Principles of molecular beacons. The molecular beacon in its hairpin form shown on the left is nonfluorescent because the stem hybrid keeps the fluorophore close to the quencher. When the probe sequence in the loop hybridizes to its target, forming a rigid double helix, a conformational reorganization occurs that separates the quencher from the fluorophore, restoring fluorescence. (Adapted with permission from Tyagi et al. [71].)

This method is not yet commercially available. The cost per test sample is unknown; however, a thermocycler is required. Detection of color changes can be done manually, which make the assay particularly appealing for use in developing countries.

(viii) DNA oligonucleotide arrays on silicon microchips.
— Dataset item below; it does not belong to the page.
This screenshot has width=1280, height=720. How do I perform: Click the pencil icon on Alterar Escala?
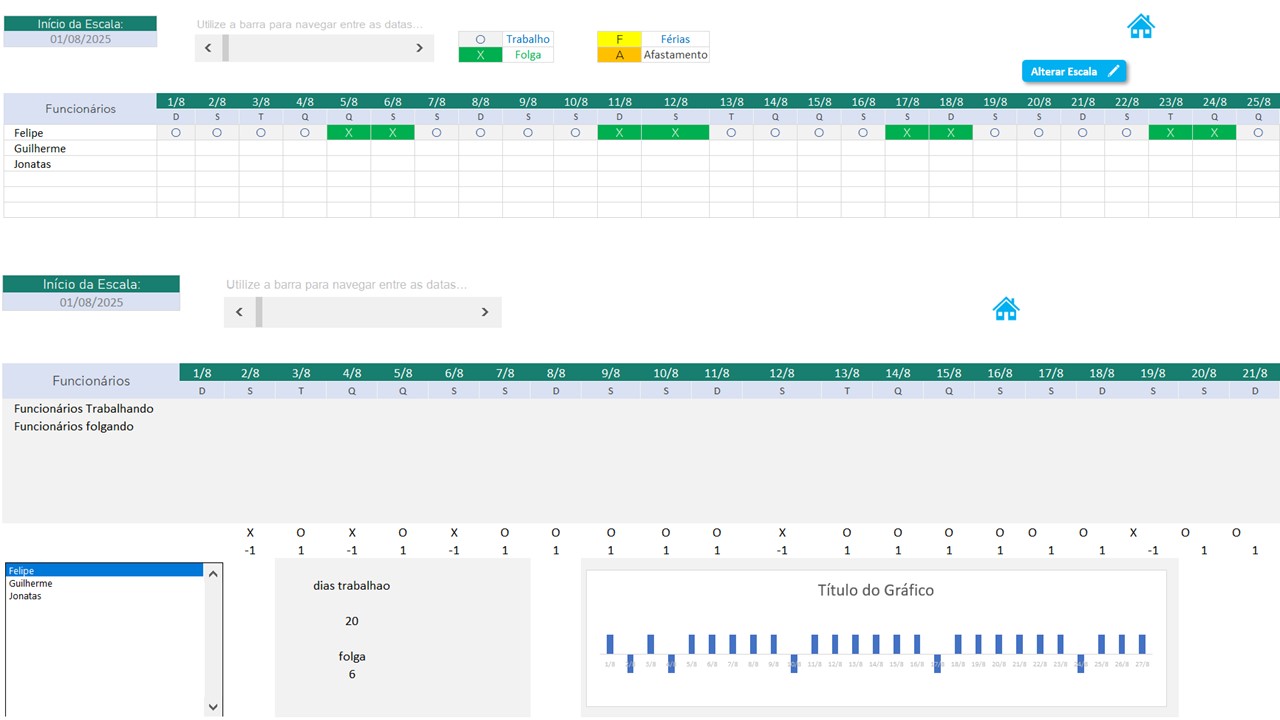1113,71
A promising new technology involves the synthesis of DNA probes directly onto silicon microchips (Fig. 11) (6, 32). At present, more than 50,000 oligonucleotide probes can be synthesized directly onto these chips. In one method developed for HIV antiviral-associated resistance mutations, RNA is first reverse transcribed to cDNA. cDNA is subsequently transcribed into RNA which is also biotin labeled. These labeled RNA molecules are then hybridized to complementary probes which have been synthesized directly onto silica microchips.

FIG. 11.

Silicon microchip assay for detection of mutations in the HIV genome associated with resistance to reverse transcriptase or protease inhibitors. (a) A schematic of the commercially available GeneChip HIV PRT Assay (Affymetrix, Santa Clara, Calif.) is shown. Viral RNA is reversed transcribed to cDNA which is then transcribed into RNA, labeled, and fragmented. These labeled RNA fragments are then hybridized to complementary probes synthesized directly onto a microchip. The hybridized array is then scanned to detect positive hybridization signals in the form of emitted light. (Adapted with permission from L. Constantine, Affymetrix.) (b) Example of DNA microchip array image. (Adapted with permission from L. Constantine, Affymetrix.)
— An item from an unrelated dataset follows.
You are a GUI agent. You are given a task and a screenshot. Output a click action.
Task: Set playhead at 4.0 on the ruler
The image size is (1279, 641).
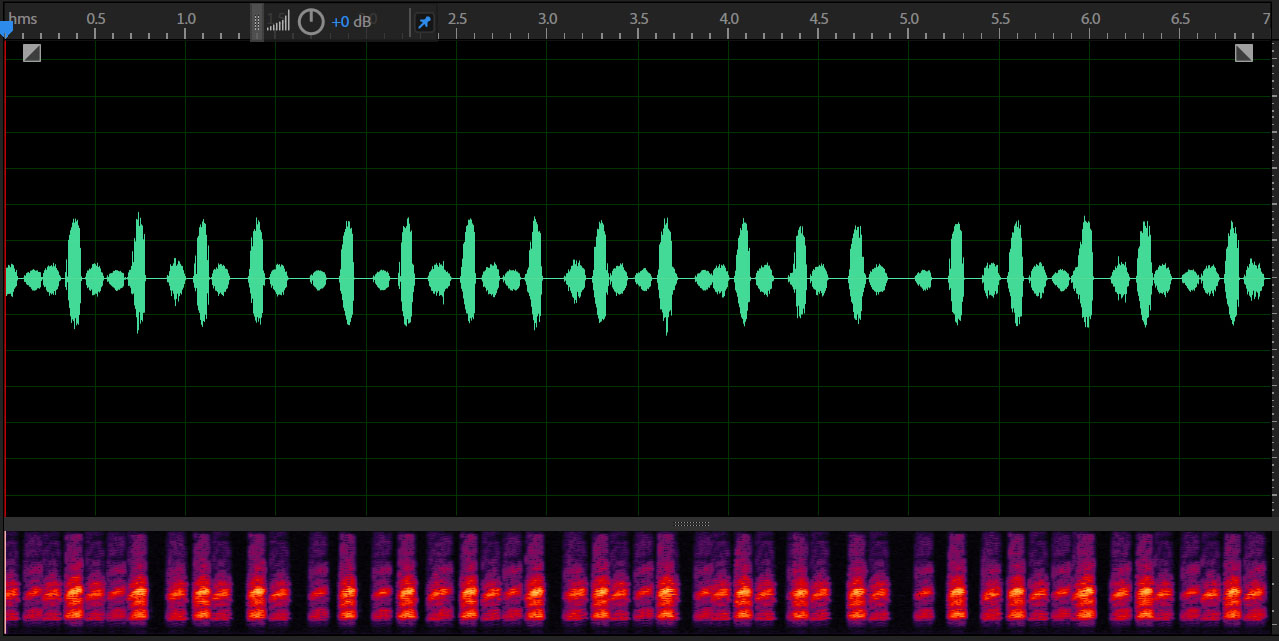coord(729,19)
Such matrix hybridization formats have great potential for rapid comprehensive detection of resistance genes or mutations associated with antimicrobial resistance. This is especially true if antimicrobial resistance in a specific organism can be due to multiple genes and/or multiple mutations. Examples of this include isoniazid resistance for M. tuberculosis and resistance to reverse transcriptase or protease inhibitors for HIV, as illustrated in Fig. 11. This technology also has the potential for significant automation and therefore should be easily adaptable to most clinical microbiology laboratories. The cost for reagents and instrumentation in addition to a thermocycler is around $150,000.

(ix) Automated DNA sequencing.

DNA sequencing remains the “gold standard” for identifying the products of amplification reactions. DNA sequencing of PCR products has become a much cheaper and faster method by virtue of automation (1, 3). Instruments are now available for semi-automated running and analyzing of sequence gels. Therefore, any resistance gene or resistance mutation can be determined relatively easily and economically by direct DNA sequencing. Musser and colleagues have published the results of a series of studies which used automated DNA sequencing as the primary method to determine antimicrobial resistance-associated mutations for a variety of drugs and M. tuberculosis (24, 37, 58, 59, 60, 61). In our institution, the cost for performing each test sample averages less than $10, but the cost may vary significantly from one institution to another. Initial expenditures for both a thermocycler and automated sequencer are required.